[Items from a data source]
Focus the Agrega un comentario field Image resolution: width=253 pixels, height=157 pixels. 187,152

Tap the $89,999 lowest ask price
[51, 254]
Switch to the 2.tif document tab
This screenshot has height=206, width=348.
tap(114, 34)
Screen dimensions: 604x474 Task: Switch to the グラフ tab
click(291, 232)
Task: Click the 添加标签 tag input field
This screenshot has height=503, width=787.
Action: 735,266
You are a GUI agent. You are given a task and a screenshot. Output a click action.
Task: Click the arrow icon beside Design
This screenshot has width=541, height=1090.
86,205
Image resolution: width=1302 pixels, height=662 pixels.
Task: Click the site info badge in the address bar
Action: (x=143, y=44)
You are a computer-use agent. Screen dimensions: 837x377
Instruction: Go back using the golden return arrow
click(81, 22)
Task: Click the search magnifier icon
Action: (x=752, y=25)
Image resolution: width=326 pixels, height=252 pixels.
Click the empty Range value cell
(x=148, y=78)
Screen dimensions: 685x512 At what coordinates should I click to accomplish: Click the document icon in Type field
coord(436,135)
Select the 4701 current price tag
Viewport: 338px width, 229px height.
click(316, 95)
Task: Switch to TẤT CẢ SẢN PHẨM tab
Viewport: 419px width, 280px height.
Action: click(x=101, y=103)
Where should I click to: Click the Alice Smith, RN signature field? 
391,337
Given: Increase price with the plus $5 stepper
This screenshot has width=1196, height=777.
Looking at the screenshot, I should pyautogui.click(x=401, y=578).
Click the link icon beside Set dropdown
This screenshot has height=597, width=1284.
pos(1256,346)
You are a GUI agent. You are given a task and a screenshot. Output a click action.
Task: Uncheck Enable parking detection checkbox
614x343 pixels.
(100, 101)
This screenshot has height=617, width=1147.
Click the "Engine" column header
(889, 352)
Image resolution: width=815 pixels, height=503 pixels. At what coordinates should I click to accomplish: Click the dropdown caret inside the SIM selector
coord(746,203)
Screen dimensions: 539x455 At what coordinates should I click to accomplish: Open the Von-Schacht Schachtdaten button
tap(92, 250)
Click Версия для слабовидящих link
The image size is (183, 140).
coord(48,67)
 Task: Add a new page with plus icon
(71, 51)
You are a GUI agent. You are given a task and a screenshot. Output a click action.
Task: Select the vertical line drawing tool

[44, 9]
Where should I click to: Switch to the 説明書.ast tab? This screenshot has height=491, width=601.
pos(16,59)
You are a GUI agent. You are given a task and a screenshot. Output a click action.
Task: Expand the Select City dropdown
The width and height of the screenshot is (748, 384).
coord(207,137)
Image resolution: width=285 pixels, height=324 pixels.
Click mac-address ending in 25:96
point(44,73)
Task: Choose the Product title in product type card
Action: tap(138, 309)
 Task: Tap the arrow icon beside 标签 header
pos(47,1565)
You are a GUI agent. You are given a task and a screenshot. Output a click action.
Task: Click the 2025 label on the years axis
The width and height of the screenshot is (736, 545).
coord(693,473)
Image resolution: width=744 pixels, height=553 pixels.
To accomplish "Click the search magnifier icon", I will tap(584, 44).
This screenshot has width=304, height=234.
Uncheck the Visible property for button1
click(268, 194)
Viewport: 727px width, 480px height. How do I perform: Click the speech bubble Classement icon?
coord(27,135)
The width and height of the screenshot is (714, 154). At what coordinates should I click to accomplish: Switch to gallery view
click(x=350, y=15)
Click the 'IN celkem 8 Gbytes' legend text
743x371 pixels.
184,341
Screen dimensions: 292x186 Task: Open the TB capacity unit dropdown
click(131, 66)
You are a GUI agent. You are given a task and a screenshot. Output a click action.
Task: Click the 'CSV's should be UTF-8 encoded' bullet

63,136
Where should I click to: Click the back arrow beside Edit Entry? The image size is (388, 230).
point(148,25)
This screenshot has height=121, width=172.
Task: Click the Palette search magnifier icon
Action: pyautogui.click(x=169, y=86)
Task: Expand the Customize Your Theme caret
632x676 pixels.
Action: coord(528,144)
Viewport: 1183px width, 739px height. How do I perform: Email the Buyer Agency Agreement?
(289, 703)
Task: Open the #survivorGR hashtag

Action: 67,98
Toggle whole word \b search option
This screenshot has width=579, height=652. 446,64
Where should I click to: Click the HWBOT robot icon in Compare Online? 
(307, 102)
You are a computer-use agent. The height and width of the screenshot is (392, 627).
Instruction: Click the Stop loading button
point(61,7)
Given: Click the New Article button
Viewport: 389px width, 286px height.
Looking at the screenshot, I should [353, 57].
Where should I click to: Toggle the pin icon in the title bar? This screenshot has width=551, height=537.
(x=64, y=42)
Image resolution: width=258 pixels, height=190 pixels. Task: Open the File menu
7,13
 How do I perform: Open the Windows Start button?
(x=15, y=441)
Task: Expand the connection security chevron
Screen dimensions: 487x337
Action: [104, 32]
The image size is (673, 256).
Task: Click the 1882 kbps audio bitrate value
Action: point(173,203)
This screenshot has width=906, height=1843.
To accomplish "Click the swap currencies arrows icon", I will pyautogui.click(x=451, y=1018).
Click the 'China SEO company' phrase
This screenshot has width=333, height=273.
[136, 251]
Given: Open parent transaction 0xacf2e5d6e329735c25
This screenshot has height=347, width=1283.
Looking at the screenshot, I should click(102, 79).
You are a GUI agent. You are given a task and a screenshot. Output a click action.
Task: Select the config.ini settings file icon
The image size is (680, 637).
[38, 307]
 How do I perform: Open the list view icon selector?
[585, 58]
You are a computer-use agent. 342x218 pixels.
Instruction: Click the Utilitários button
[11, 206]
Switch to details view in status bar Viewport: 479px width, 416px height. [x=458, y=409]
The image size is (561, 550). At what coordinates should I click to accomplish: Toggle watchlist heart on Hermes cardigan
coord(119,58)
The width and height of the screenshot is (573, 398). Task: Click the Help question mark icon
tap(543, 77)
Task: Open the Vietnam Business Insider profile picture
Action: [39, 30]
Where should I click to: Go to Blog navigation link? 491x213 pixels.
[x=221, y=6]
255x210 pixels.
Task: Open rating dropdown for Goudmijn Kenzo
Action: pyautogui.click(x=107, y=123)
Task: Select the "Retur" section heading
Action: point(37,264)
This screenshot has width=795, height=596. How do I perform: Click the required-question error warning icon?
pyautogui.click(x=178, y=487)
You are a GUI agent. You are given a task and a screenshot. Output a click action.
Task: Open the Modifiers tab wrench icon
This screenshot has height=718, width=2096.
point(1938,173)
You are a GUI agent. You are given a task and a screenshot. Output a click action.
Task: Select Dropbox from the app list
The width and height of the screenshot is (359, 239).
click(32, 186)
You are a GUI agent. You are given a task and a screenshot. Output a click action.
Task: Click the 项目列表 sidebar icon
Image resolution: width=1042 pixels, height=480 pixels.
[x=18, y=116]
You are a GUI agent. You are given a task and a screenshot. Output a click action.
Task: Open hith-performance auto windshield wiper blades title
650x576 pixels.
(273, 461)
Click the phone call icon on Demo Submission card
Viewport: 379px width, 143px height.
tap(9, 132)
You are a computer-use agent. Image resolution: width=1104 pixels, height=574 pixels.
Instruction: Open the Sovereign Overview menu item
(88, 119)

Work order |
Each line containing the word "will" needs to be copied from the data above.

Task output |
To accomplish "Click the search magnifier icon", I will tap(584, 44).
To accomplish "Click the swap currencies arrows icon", I will pyautogui.click(x=451, y=1018).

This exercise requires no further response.